Recently I had to fix a Git repository where something unfortunate happened: probably due to accessing a NTFS partition that was still mounted in a hibernated alternative operating system, several files became corrupted (and actually had their contents exchanged with different files on the disk!).
git fsck discovered corrupted blobs, which we tried to recover
first, when we detected their content does not make sense at all.
These blobs were irrevocably lost, but we still wanted to get
out the rest of the Git history alive.
Usually, applying the following technique is not necessary, because you can either just clone again from your Git upstream or recover the repository from the last backup—but both did not exist in this case.

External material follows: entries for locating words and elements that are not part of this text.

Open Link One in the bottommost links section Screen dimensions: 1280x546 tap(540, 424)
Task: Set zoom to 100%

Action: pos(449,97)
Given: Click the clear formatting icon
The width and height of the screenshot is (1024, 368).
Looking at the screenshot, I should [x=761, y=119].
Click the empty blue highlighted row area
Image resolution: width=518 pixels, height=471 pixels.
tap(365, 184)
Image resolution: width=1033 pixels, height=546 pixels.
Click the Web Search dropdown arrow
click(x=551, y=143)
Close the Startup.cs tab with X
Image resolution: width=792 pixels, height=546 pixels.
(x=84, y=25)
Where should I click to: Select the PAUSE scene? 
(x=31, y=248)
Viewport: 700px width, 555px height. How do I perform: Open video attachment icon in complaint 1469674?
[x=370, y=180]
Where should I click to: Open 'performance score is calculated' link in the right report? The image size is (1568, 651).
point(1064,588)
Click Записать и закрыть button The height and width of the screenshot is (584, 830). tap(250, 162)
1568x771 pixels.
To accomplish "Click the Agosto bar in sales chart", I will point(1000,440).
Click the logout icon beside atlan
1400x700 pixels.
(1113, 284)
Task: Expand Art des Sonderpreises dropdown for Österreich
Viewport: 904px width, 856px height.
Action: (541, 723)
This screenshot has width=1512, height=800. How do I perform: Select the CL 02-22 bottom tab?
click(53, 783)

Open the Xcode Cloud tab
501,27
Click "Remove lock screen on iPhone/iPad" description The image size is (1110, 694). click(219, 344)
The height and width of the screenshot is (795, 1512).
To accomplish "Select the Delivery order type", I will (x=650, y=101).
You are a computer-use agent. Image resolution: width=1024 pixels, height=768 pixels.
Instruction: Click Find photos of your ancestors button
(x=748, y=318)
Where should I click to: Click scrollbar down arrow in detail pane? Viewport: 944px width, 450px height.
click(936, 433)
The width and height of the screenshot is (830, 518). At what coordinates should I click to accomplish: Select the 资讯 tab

The corrupted blobs actually all belonged to a single commit that happened a few months ago. The solution was thus to remove this commit from the history, keeping all other trees intact (of course, commit ids would change, but the content won’t).
I first tried to do this with
git rebase, but it is of course the
wrong tool, since it will try to remove the change of the defect in all
Finally, I had a use-case for
git filter-branch. To make it short,
we can filter out the defect commit using:
git filter-branch --commit-filter \ '[ $GIT_COMMIT = badbadbadbad ] && skip_commit "$@" || git commit-tree "$@"'
This will rewrite all commits after
badbadbadbad, but not touch
their actual content.
git fsck still was not happy, we thus made a clean copy using
git clone --no-local --no-hardlinks mybrokengit myfixedgit
git fsck reported no errors and all other revisions were still ok.
(Also, the blobs have been packed, so the next data corruption will be
more fatal… ;))
I cannot think of any other version control system where a repair like this would have been possible. Thanks, Git!
NP: Against Me!—Exhaustion & Disgust